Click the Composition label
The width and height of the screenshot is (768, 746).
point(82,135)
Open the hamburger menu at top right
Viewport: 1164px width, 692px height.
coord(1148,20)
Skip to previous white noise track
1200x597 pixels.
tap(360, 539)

============

WHAT TO DO: Each line from the one containing "The width and" through the end of the material must be output exactly, and no other line.

RESULT:
The width and height of the screenshot is (768, 746).
point(82,135)
Open the hamburger menu at top right
Viewport: 1164px width, 692px height.
coord(1148,20)
Skip to previous white noise track
1200x597 pixels.
tap(360, 539)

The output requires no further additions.